Jika memang pemerintah bermaksud mendorong sektor prioritas, seharusnya sanksi administrasi untuk sektor tersebut menggunakan prinsip proporsionalitas dan berorientasi sebatas pemulihan kerusakan yang timbul, bukan pada upaya mencari pendapatan (PNBP) dengan persentase nilai proyek. Denda besar untuk isu administrasi (ketidaklengkapan izin) malah akan membuat pelaku usaha “jera” dan menurunkan minat untuk berinvestasi.
Restrukturisasi pajak dan regulasi
Pajak (pungutan negara) memiliki dua fungsi utama, yaitu fungsi anggaran (membiayai negara), dan fungsi regulasi (untuk mendorong atau menghambat suatu kegiatan). Pemerintah harus memahami fungsi regulasi ini.

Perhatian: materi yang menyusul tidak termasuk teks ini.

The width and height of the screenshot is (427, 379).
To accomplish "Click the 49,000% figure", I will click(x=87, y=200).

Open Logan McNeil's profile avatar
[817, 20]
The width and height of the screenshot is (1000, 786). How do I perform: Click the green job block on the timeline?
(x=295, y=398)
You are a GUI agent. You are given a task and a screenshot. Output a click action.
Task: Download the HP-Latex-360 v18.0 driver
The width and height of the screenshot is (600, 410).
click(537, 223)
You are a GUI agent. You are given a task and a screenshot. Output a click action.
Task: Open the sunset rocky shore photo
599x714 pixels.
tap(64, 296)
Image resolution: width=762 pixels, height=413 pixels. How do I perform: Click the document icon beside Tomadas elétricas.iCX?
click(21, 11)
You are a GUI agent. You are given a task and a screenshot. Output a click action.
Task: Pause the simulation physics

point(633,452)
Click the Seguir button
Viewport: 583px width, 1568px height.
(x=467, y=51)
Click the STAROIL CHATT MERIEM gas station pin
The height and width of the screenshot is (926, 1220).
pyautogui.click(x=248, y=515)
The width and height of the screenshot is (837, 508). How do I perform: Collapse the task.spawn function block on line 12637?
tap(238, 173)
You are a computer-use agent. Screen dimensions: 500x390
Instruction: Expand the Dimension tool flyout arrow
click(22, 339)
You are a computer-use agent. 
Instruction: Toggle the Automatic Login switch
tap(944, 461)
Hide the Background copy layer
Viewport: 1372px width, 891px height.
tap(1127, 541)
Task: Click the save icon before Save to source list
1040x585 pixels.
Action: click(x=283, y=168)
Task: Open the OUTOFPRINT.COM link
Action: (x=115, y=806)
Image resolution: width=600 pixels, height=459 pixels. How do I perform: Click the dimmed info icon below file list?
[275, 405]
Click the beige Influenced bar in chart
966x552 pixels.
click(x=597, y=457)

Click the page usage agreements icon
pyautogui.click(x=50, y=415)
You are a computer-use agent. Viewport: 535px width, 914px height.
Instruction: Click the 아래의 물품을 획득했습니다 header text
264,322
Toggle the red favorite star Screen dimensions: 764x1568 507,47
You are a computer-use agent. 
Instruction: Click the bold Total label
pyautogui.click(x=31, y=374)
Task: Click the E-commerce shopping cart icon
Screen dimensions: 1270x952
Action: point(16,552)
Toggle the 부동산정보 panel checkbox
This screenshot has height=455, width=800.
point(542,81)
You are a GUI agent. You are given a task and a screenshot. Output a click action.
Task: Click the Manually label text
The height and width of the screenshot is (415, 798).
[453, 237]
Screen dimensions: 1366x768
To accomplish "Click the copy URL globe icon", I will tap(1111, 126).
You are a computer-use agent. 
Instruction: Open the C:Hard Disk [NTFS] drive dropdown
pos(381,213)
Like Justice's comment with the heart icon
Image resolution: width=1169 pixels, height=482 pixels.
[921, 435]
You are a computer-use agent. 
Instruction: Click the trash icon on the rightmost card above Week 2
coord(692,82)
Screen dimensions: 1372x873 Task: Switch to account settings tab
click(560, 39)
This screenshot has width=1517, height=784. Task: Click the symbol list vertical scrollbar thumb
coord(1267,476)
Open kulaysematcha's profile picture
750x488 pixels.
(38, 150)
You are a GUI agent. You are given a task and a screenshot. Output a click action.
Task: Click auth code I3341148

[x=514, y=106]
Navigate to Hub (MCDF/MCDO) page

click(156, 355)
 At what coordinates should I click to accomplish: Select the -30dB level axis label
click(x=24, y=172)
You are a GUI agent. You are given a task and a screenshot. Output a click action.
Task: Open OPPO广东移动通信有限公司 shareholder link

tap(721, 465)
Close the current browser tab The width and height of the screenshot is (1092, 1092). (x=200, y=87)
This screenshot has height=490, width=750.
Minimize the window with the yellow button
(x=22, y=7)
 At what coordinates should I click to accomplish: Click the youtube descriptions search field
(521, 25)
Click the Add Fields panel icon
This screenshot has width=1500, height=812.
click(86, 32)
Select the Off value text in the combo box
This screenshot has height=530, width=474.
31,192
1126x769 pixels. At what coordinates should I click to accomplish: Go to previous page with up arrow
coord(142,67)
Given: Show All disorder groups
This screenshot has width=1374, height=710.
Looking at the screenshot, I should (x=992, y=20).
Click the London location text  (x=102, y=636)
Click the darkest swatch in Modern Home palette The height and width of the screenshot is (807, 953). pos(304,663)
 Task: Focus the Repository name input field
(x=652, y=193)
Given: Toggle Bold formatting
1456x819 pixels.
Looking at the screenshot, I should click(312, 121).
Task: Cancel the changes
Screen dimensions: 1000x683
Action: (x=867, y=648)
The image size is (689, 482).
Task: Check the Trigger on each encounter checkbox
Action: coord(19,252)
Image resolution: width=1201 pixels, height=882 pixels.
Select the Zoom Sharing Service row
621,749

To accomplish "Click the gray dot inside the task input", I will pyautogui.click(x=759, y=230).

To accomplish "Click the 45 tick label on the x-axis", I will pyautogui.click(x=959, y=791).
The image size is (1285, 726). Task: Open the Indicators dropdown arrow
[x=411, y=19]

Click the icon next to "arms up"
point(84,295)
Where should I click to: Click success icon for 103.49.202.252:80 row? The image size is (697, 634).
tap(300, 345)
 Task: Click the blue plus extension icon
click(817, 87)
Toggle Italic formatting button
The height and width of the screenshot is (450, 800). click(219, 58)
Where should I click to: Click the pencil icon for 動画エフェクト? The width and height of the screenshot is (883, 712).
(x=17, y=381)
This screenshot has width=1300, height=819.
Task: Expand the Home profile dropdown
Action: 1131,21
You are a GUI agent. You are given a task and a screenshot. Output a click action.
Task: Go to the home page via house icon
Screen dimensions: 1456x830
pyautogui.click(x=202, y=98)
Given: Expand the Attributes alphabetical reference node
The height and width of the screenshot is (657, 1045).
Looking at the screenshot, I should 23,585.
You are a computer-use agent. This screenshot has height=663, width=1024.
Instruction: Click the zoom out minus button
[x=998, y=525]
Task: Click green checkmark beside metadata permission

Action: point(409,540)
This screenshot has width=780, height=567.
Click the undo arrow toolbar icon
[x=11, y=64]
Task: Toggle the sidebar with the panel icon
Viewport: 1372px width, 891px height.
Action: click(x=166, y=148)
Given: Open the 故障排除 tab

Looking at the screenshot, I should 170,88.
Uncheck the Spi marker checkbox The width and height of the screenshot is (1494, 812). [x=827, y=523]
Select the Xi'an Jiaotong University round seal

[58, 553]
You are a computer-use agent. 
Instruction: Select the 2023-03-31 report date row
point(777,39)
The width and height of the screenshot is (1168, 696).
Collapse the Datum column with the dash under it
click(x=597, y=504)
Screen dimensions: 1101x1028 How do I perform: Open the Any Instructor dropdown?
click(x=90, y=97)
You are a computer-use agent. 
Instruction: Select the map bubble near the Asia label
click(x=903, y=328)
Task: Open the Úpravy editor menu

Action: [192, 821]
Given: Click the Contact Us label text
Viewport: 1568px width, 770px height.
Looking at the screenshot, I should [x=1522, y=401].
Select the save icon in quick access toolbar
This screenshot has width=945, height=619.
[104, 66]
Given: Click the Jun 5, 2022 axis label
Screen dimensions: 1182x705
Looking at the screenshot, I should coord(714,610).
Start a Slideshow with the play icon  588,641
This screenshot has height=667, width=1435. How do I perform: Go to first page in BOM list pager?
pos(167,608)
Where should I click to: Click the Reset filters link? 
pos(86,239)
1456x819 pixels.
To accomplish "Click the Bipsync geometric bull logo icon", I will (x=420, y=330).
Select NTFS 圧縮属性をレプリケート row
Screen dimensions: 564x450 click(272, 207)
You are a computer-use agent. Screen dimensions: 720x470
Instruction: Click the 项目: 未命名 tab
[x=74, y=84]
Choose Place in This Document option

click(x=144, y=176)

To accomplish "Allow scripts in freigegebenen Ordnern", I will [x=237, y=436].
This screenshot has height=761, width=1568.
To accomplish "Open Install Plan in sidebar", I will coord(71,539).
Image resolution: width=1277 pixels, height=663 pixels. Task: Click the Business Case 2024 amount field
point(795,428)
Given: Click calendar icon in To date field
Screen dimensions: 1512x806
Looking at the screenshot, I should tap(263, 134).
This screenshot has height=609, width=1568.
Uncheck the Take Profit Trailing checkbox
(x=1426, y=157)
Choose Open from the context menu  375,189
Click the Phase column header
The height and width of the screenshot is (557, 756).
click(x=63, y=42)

Contohnya dapat kita lihat di kebijakan green energy di berbagai negara, dimana pemerintah bermaksud mengurangi pencemaran udara (dengan mengurangi mobil berbahan bakar fosil). Maka pemerintah melakukan restrukturisasi pajak, dengan menaikkan tarif pajak mobil fosil, namun mengurangi (atau menghapus) pajak mobil listrik. Pajak (dan harga) akan mempengaruhi pertimbangan konsumen sebelum membeli mobil fosil dan mendorong peralihan ke mobil listrik.
Menteri dan pemda juga harus memiliki kebijakan yang sejalan dengan DPR dan presiden dalam mengurangi pajak untuk sektor internet.
Jika memang pemerintah bermaksud memajukan sektor teknologi (khususnya internet), maka pemerintah harus (1) mendata jenis pajak/pungutan di sektor internet baik yang diberlakukan oleh kementerian sampai di level pemda, selanjutnya melakukan (2) pengurangan baik jumlah pajak atau persentase tarif pajak tersebut. Menteri dan pemda juga harus memiliki kebijakan yang sejalan dengan DPR dan presiden dalam mengurangi pajak untuk sektor internet (jenis dan tarif pajak), bahkan menghilangkan pungutan-pungutan yang tidak memiliki dasar yang jelas (seperti sewa atau retribusi kabel internet).
Begitu pula di sisi regulasi (khususnya perizinan dan sanksi), pemerintah juga harus mulai merestrukturisasi regulasi dengan mendata, “jumlah perijinan”, untuk selanjutnya dilakukan pengurangan, sekaligus memberikan kepastian “jangka waktu” mendapatkan izin tersebut. Selanjutnya pemerintah juga harus mengubah konsep sanksi (khususnya denda) untuk sektor prioritas, dari yang berorientasi mencari pemasukan (PNBP), menjadi sanksi yang berkonsep pemulihan.
Maksud saya pemerintah membatasi penerapan sanksi, dan menerapkan sanksi pada kegiatan yang terbukti merugikan masyarakat dan lingkungan saja, bukan pada administrasi (izin yang belum lengkap). Akan sulit untuk memajukan sektor internet, jika hanya DPR dan presiden yang melakukan deregulasi, sementara di level menteri dan pemda malah menambah pajak dan regulasi.
Akhir kata, semoga investasi di sektor teknologi (khususnya internet) semakin pasti dan mudah, dan masyarakat Indonesia dapat menikmati internet yang berkualitas secara merata dengan harga wajar.